There are two female hormones that are produced in the ovaries: estrogen and progesterone. Estrogen can also be made in small amounts by the adrenal glands. These hormones are important for the normal development and function of the reproductive system.
Due to fluctuations of these hormones, the endometrium (lining of the uterus) grows and sheds. Changes in levels of these hormones can disrupt this process, increasing the risk of abnormal cell growth.
The risk of endometrial cancer in women increases with the number of menstrual cycles they have had. The risk increases until menopause when the ovaries stop making estrogen. For this reason, women who experienced early onset of menstruation (before age 11) are at a higher risk of developing endometrial cancer.
A woman’s chances of getting endometrial cancer increase with age. This type of cancer occurs more often in postmenopausal women.
Colon and rectum cells can begin to grow uncontrollably due to Lynch syndrome, a rare genetic condition. It is one of the few known inherited cancer syndromes. This syndrome is usually diagnosed in adults, although children with Lynch syndrome can also be diagnosed with colon cancer. Increased endometrial, ovarian, prostate and stomach cancer risks are also associated with this syndrome.

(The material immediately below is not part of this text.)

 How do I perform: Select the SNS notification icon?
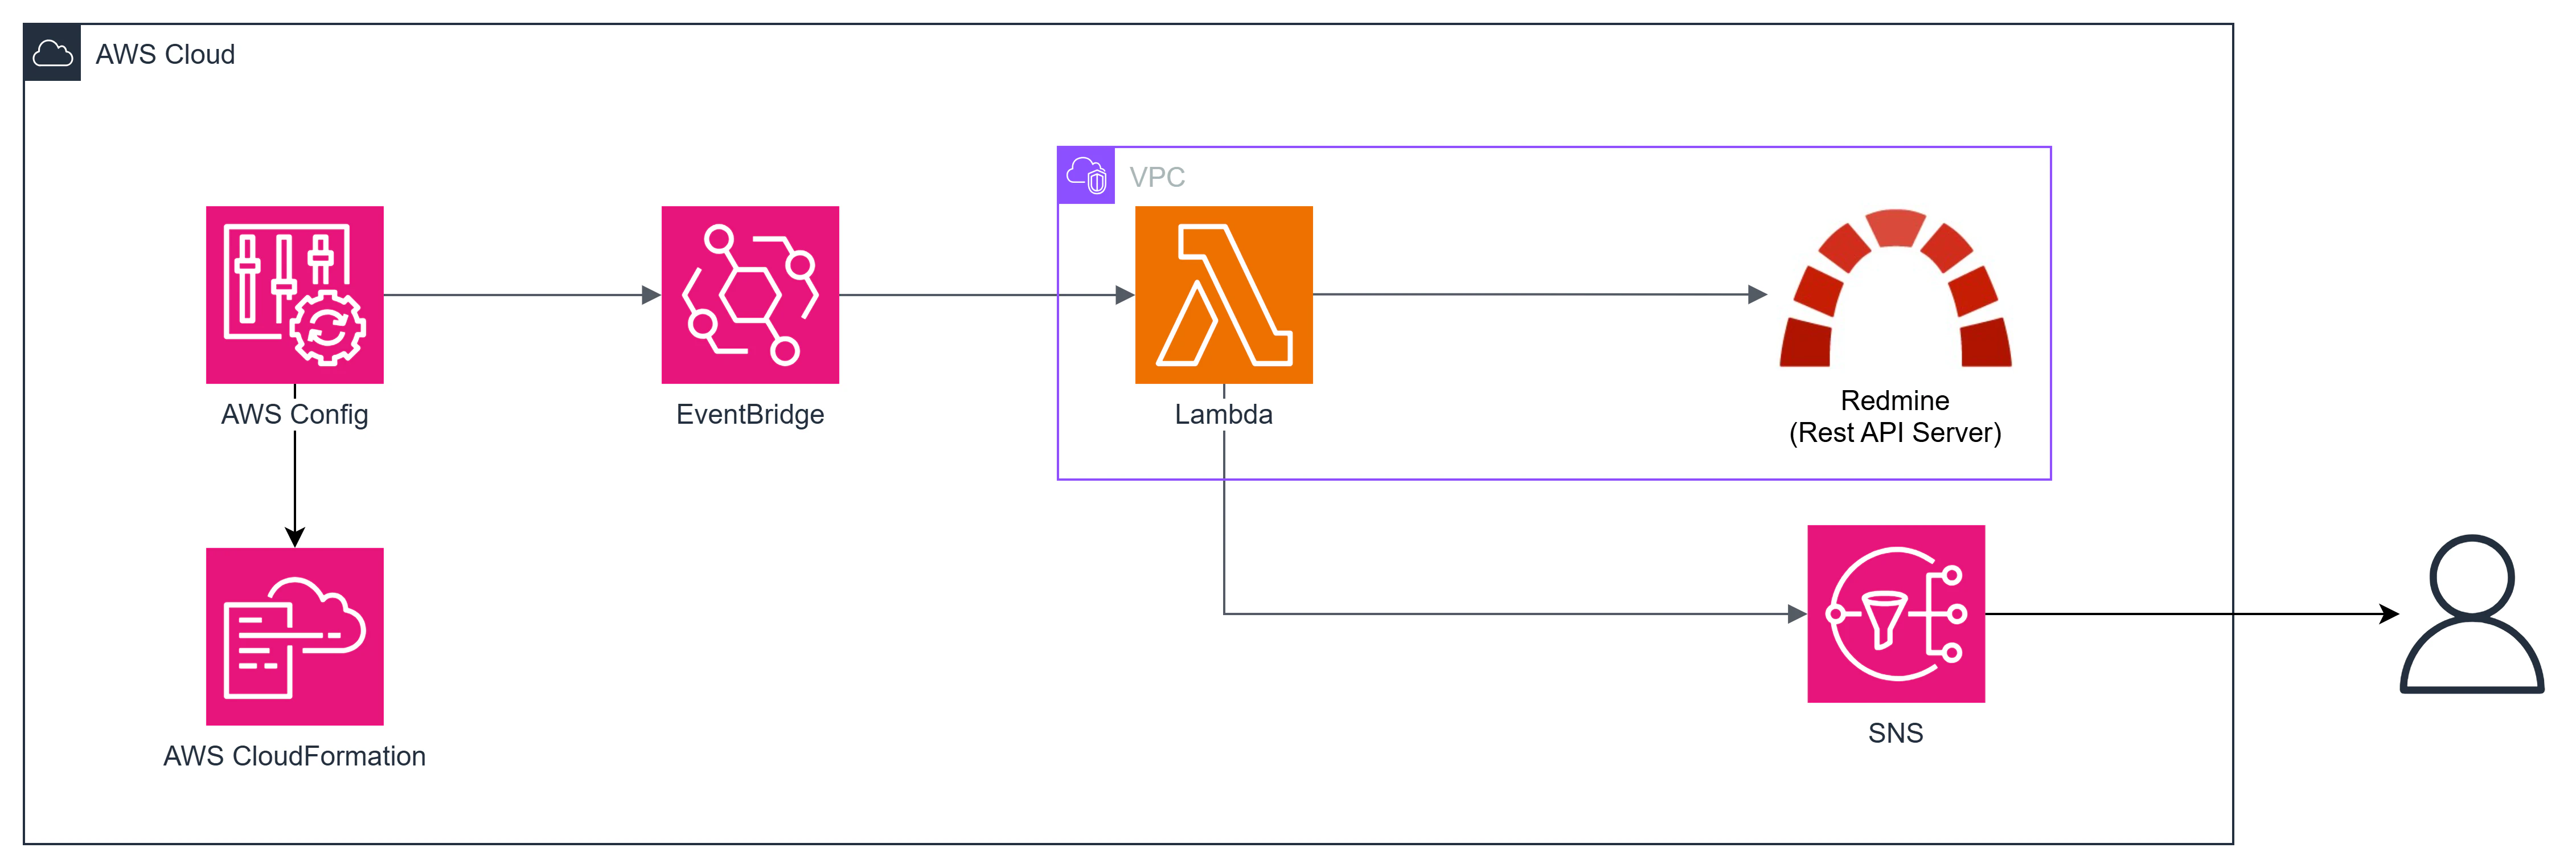tap(1895, 613)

Women who have never been pregnant have a higher chance of having endometrial cancer than those who have given birth.
Evidence exists that suggests being obese can increase your risk of developing endometrial cancer. For this reason, maintaining a healthy weight is recommended to reduce your risk of this type of cancer.
Abnormal or excessive fat accumulation in the body can increase the chances of endometrial cancer. Maintaining a healthy body weight by eating healthily and exercising regularly is recommended.

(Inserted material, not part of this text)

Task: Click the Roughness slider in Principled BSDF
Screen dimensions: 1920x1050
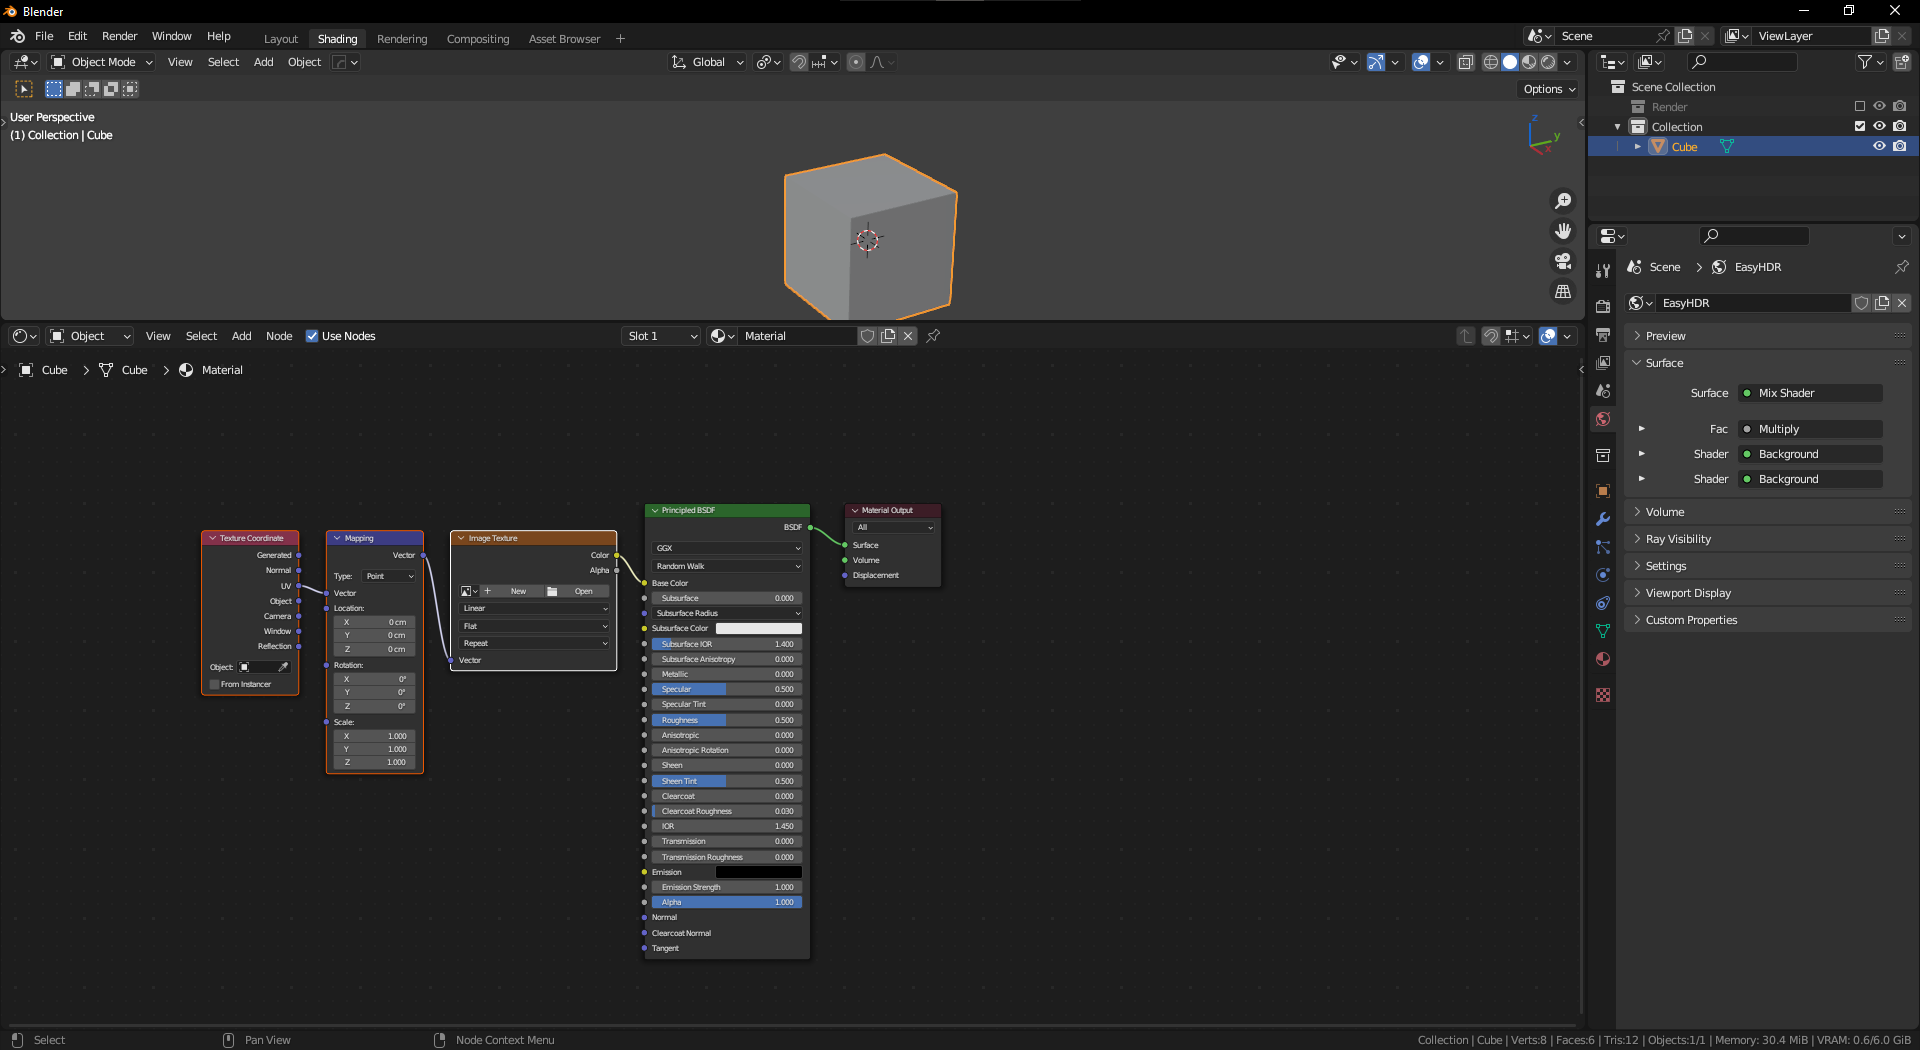Action: coord(727,720)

Taking hormones can increase the chance of endometrial cancer. If you are postmenopausal, you should discuss the risks of hormone therapy with your doctor and consider alternatives for managing menopausal symptoms. Also, if you are planning to get pregnant, it is important to visit a doctor and discuss the pros and cons of hormone therapy during pregnancy.
Birth control pills can be an option for women who are concerned about endometrial cancer. However, it is important to consider the risks of taking birth control pills. Although oral contraceptives have been associated with a lower risk of endometrial cancer, taking oral contraceptives may increase your risk of other types of cancers, such as breast cancer and cervical cancer.
Understanding endometrial cancer and fertility is important for women who want to become pregnant. It can help you make informed decisions about your treatment and support your family’s well-being and future. This will help you to feel more in control of your situation and to have a better quality of life.
If you or your loved one is diagnosed with endometrial cancer, get the facts to determine how your treatment will affect your ability to have a baby in the future. It’s important to understand the facts and what to expect.